Billions and billions and billions and billions of dollars of propaganda are just a coincidence.
And a century of research into more powerful and crushing propaganda. Just a coincidence.
Those seven corporations all sell consumer products. We can make changes but we are unwilling to make them.
I did make the changes personally. Everything must be perfect now in the whole world! You’re welcome!
How ridiculous. We need to be honest about power.
We do need to talk about power but we also have to stop pretending individual sacrifice especially in the West is not required. For example we should all be going fir a plant based diet ASAP
It would be easy to sacrifice those rich assholes in a slaughterhouse
And then others will rise to take their place. If the demand is there, someone will try to meet it. All long as the vast majority of people are not willing to make changes in their own life, then everything else is pointless, and it will all fail.
EDIT: Stealing another comment to add to this:
what would happen if everyone turned around and said ‘you know what, fuck companies that sell drinks in bottles i’m never going to be without my refillable bottle’ how long would coca-cola keep producing 100 billion plastic bottles a year? what would they do with them?
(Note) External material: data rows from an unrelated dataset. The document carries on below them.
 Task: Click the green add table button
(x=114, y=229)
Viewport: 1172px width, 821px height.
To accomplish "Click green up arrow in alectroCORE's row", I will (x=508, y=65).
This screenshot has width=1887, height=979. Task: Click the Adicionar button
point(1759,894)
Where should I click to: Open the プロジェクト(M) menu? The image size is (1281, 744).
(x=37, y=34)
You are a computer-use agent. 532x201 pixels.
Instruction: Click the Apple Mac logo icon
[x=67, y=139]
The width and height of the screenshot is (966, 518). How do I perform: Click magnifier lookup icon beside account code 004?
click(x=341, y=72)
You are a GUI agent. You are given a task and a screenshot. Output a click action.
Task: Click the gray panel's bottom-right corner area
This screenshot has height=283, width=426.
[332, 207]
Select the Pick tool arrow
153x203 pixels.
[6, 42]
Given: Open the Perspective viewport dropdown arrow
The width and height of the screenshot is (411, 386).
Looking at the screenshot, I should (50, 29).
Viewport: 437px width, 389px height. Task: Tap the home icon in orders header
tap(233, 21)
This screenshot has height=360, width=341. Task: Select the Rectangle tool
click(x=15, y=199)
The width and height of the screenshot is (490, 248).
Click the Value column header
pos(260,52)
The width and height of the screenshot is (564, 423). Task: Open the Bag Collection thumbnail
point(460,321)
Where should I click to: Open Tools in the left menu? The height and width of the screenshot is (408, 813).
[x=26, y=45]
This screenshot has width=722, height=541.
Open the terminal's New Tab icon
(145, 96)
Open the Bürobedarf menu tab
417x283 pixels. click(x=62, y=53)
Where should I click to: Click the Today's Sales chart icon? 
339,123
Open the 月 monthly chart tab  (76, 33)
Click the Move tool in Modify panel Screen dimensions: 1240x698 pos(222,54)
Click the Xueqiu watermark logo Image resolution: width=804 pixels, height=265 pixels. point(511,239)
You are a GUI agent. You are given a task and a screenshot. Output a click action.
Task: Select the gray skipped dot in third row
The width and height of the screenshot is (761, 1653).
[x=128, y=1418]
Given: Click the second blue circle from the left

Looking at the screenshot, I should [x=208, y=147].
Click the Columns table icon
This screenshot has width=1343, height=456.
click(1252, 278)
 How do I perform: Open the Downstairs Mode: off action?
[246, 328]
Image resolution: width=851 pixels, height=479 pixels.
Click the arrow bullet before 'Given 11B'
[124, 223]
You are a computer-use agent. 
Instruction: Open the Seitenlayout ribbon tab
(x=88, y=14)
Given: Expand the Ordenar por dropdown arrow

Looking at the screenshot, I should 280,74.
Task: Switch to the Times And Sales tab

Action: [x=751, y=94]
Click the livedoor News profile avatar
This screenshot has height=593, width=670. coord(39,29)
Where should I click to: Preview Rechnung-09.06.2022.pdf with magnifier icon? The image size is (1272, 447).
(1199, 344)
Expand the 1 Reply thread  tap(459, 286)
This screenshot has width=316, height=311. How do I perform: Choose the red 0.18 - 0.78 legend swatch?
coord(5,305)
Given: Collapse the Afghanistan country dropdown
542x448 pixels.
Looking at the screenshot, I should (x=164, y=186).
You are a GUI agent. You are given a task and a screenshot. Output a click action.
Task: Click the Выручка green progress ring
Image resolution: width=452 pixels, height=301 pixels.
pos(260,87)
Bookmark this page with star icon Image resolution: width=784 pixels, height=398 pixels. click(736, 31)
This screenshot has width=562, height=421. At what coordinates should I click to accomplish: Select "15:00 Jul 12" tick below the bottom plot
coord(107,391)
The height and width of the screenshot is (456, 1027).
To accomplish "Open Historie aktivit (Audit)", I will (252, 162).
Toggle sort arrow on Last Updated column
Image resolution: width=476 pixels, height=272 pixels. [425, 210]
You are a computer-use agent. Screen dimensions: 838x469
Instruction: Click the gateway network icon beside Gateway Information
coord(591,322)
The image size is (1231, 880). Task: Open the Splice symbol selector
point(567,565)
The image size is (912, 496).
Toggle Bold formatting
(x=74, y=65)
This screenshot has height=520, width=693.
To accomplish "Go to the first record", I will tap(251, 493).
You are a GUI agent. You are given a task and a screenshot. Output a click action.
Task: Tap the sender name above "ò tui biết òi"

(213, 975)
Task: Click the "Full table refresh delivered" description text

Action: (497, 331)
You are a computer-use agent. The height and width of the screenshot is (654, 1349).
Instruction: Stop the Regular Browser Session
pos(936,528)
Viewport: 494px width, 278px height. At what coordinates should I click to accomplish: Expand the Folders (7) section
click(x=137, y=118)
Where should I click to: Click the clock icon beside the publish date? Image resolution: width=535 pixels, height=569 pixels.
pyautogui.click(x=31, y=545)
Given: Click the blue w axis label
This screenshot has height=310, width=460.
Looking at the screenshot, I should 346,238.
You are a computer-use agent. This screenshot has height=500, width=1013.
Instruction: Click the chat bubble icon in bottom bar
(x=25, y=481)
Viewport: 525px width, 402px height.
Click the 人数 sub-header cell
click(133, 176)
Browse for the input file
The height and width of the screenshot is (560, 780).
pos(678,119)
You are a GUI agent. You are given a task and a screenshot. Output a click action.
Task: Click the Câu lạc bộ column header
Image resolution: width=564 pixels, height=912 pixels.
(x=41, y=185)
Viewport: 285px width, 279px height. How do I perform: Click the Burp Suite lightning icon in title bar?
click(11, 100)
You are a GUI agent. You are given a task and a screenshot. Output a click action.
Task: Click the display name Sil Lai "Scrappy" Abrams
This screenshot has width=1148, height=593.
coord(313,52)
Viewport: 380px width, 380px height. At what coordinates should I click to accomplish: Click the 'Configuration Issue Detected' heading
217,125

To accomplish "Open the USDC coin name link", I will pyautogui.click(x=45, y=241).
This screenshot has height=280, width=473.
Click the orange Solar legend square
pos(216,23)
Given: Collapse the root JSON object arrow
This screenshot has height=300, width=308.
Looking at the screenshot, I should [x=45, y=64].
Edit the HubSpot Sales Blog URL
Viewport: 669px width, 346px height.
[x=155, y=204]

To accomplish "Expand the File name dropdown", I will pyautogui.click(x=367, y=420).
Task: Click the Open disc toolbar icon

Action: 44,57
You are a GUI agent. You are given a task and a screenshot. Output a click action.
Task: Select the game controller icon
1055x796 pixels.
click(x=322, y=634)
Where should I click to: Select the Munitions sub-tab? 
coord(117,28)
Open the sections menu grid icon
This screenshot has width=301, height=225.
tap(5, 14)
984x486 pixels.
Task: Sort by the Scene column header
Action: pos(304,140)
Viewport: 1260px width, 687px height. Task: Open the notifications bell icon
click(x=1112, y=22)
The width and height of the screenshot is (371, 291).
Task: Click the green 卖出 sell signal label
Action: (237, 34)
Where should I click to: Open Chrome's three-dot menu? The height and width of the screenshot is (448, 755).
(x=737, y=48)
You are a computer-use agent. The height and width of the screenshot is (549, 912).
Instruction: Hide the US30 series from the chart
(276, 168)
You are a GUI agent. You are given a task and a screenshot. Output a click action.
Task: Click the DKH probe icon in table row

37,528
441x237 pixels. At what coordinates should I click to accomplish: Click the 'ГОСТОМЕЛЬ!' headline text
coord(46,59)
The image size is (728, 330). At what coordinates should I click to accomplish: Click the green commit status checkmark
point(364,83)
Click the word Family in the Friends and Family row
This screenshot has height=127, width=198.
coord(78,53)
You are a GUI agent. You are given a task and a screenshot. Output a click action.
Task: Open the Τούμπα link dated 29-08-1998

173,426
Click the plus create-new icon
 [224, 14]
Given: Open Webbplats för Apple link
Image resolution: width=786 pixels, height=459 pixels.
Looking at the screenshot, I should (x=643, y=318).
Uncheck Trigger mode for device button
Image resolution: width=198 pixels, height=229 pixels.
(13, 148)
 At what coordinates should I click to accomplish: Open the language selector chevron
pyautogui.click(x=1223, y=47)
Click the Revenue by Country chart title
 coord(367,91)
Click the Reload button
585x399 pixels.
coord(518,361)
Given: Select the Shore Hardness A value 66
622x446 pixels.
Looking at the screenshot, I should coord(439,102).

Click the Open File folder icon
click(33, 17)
But if James Quincey said ‘fuck it, I’m not producing plastic bottles anymore they’re bad for the planet’ but 8 billion people said ‘oh ok, well we’re still going to regularly buy drinks in plastic bottles’ the numbers of plastic bottles being made would dip slightly but only while Ramon Laguarta rushed to spend the flood of money now coming in to scale up production at pepsi co.
The "vast majority" can't make big changes in their life because they cannot afford to. The vast majority live either in poverty or paycheck to paycheck. If you live paycheck to paycheck, you are going to buy the cheapest stuff because that's all you can buy. And the cheapest stuff is usually that which is produced by the worst companies. "Voting with your wallet" is fine and dandy, but it doesn't work at all if there are not equal opportunities both for new businesses to flourish as healthy competition (without being squashed or bough by the already stablished corps) and for the customer to choose.
If we want to introduce actual change, it's faster and more effective to regulate in some manner the behaviours of those companies and the system that enables them, but of course, that is no easy task either.
Meat costs more than pulses/beans. Going plant based some of the time would be cheaper and we can all do it in theory.
I'm copy pasting something because it's easier than writing it all again:
Though experiment:
Tomorrow is election day in your country. The stout environmentalists win control of the government and proceed to make the following changes:
Carbon tax, which increases the price of gas, which itself results in an increase in shipping anything. It also directly raises the price of anything that produces carbon in its manufacture process, such as anything made of plastic.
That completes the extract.